WHAT IS NEEDED
Out of the entries that follow, copy each line containing "computer".

+++ LISTED RECORDS +++

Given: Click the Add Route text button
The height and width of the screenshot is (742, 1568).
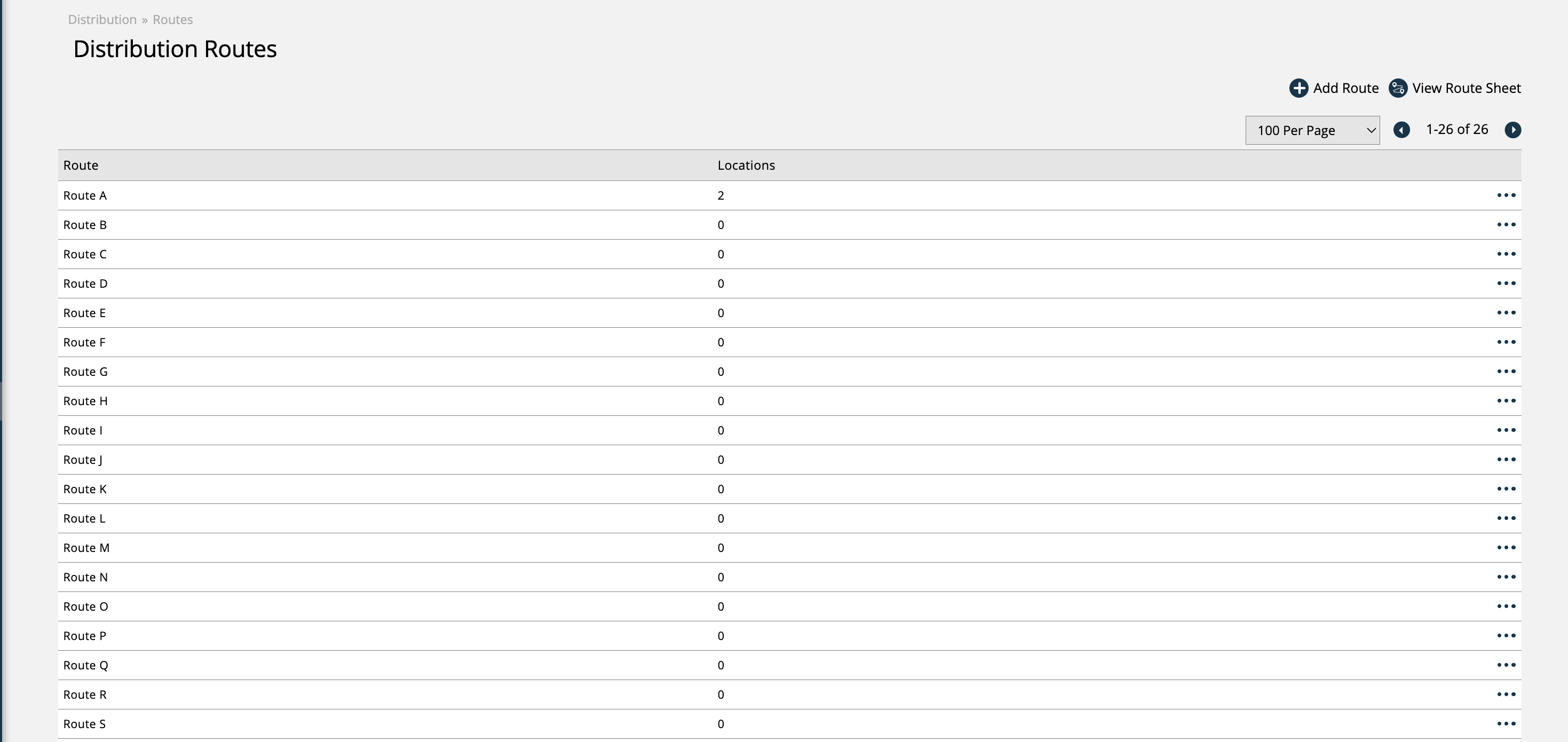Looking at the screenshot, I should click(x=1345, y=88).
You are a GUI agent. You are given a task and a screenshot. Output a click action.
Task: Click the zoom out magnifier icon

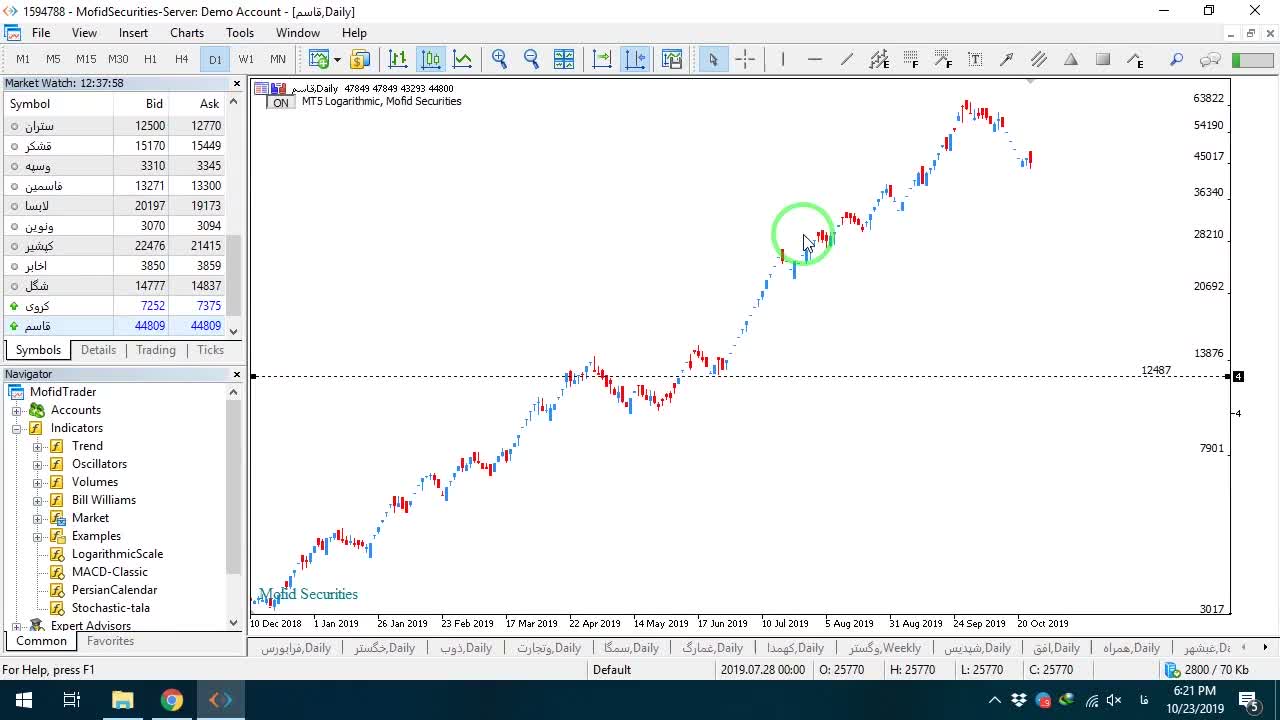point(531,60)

+++
+++ LISTED RECORDS +++

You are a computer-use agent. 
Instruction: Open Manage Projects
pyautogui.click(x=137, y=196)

+++
+++ LISTED RECORDS +++

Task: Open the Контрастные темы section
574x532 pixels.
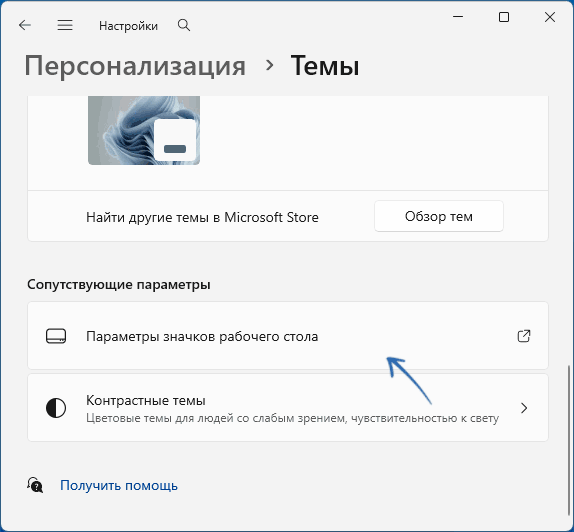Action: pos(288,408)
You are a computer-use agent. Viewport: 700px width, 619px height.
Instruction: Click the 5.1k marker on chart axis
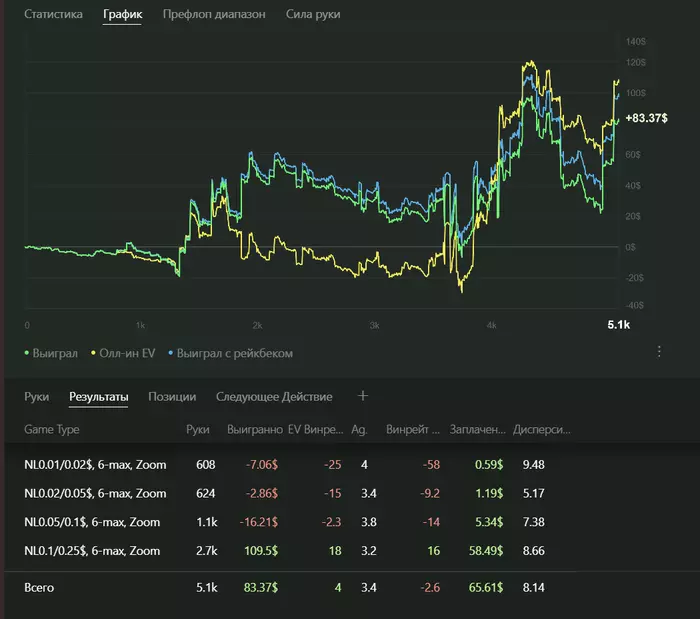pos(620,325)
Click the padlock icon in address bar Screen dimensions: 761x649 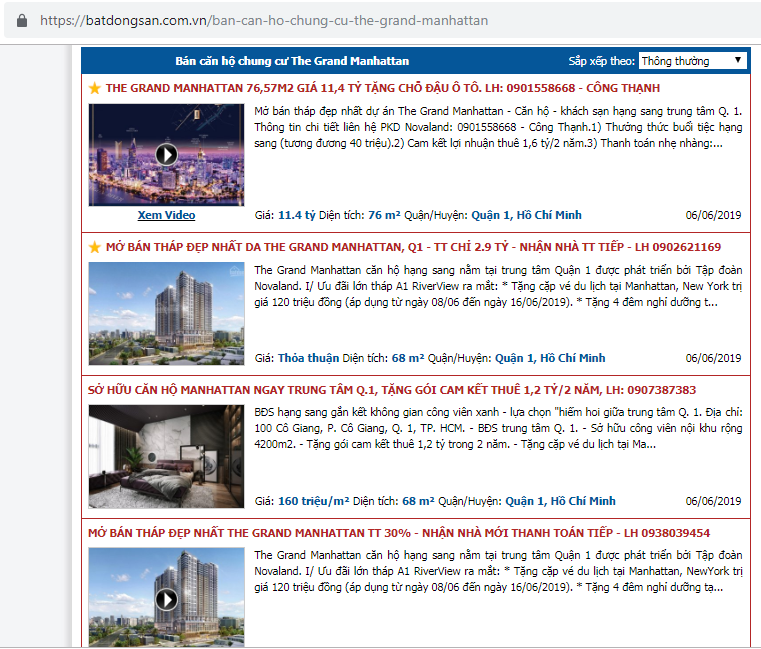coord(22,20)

+++

EXERCISE ANSWER
You are a computer-use agent. 
You are a computer-use agent. Viewport: 700px width, 619px height.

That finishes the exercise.